Lembro-me da primeira vez que fui para Limeira, ainda pela Anhanguera, antes mesmo de a Rodovia dos Bandeirantes ser inaugurada. Estava no meio do caminho, quando avistei um posto de gasolina simples, com um nome que parecia promissor: Lago Azul. Parei para usar a toalete, tomar um café e, sem saber, criei uma tradição que me acompanharia por toda a vida.

Com o tempo, o Lago Azul se transformou. Em 1989, quando a Bandeirantes ficou pronta, os proprietários do posto inauguraram uma versão mais moderna, com restaurante, casa lotérica e parada de ônibus. Foi então que comecei a fazer minhas apostas semanais na loteria. E, até hoje, sempre que quero fazer minha “fezinha”, subo na moto e vou até lá.

Essa relação com jogos começou muito antes, lá pelos meus 13 anos, quando acompanhava meu pai à fábrica da Ramenzoni Chapéus, no bairro do Cambuci. Enquanto ele trabalhava, eu gastava parte da minha mesada jogando no bicho com a ajuda do porteiro. Fazia isso escondido, é claro. E, de vez em quando, ganhava uns trocados que me faziam sentir como se tivesse descoberto um segredo incrível da vida.

As lembranças não param por aí. Ainda consigo visualizar os carros que usávamos na época: o Oldsmobile, o Hudson e, quando ia com meu tio Ibsen, o imponente Packard. Cada veículo parecia carregar não apenas pessoas, mas histórias. E, hoje, essas histórias vivem em mim, mais vivas do que nunca.

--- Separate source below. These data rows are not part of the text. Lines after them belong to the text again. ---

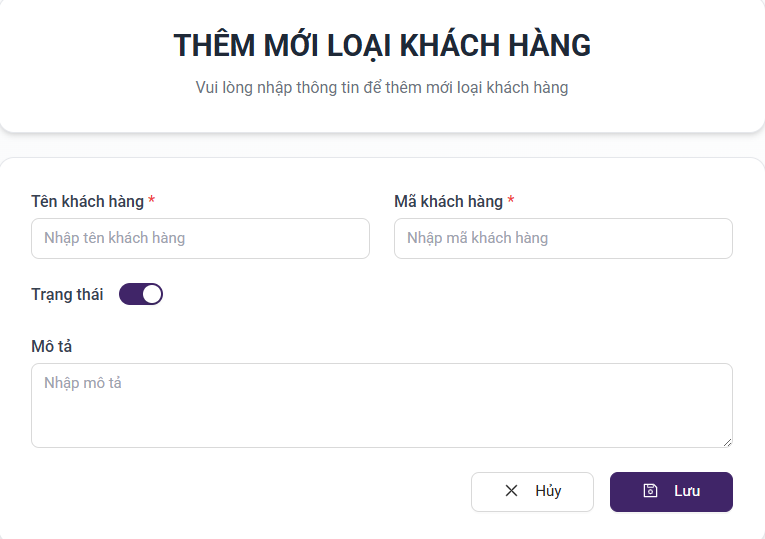Click the Mô tả textarea resize handle
This screenshot has width=765, height=539.
click(x=727, y=441)
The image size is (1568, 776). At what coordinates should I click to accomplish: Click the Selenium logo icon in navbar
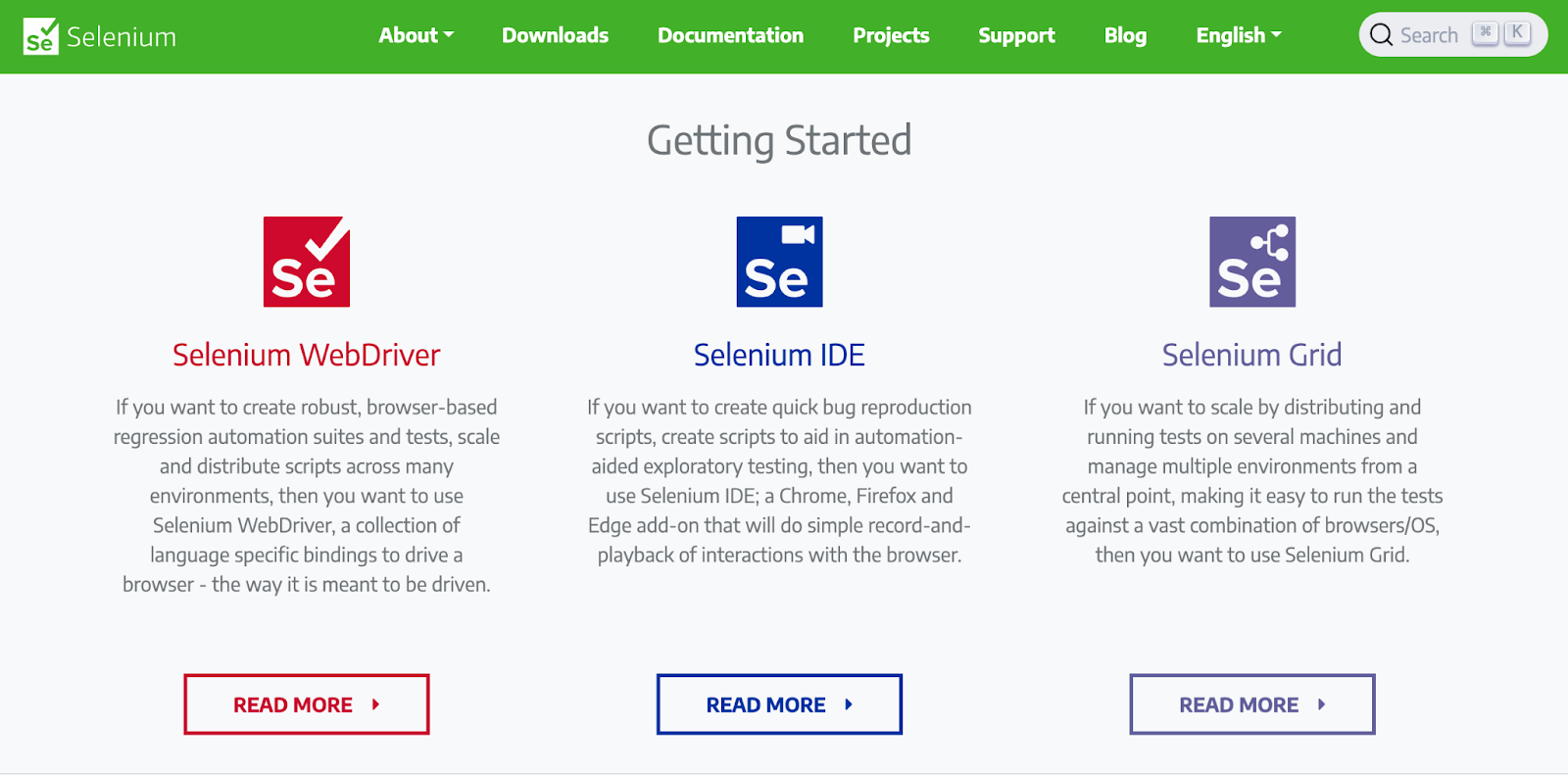40,36
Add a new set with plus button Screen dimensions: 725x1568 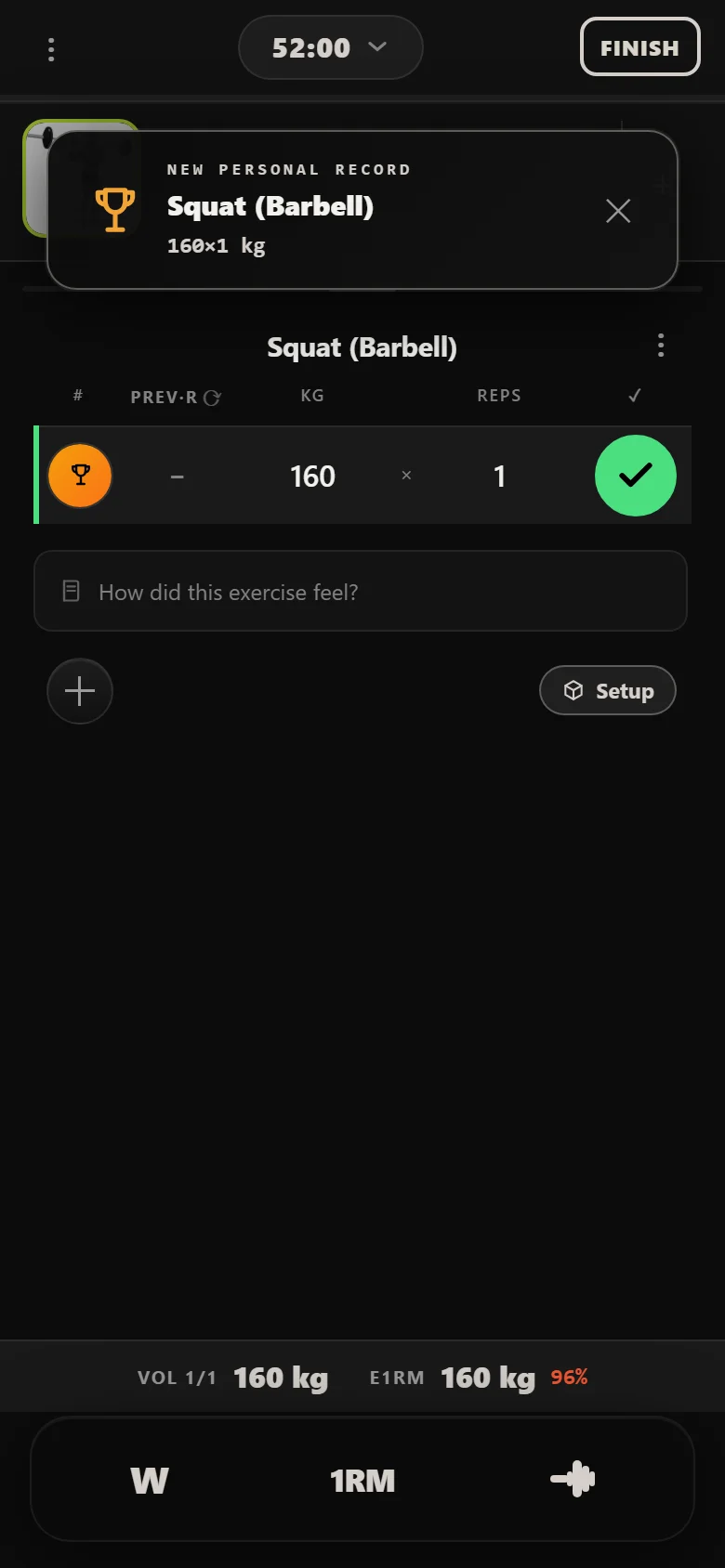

De 1972 para cá, não deixei de apostar na loteria. Nunca acertei as seis dezenas da Mega-Sena, mas, certa vez, ganhei um prêmio maior e convidei os amigos motociclistas para almoçar e paguei a conta com gosto. Foi um dia simples, mas inesquecível, porque a verdadeira alegria estava em compartilhar.

O Lago Azul não é apenas um ponto na estrada; é um ponto de encontro com as minhas memórias. Quando chego lá, sou recebido com sorrisos genuínos e uma pergunta que aquece o coração: “Oi, seu Dante! Hoje veio de carro ou de moto?” E, se estou de carro, brinco: “Hoje estou triste!” Eles sorriem, e eu me sinto em casa.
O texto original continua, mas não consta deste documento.